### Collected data

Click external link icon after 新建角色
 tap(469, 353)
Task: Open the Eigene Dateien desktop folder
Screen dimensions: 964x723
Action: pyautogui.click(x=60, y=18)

### The exercise
Render every line of the listing above as a JSON list of strings, one string per line, with blank lines omitted.

### Output below
[
  "Click external link icon after 新建角色",
  " tap(469, 353)",
  "Task: Open the Eigene Dateien desktop folder",
  "Screen dimensions: 964x723",
  "Action: pyautogui.click(x=60, y=18)"
]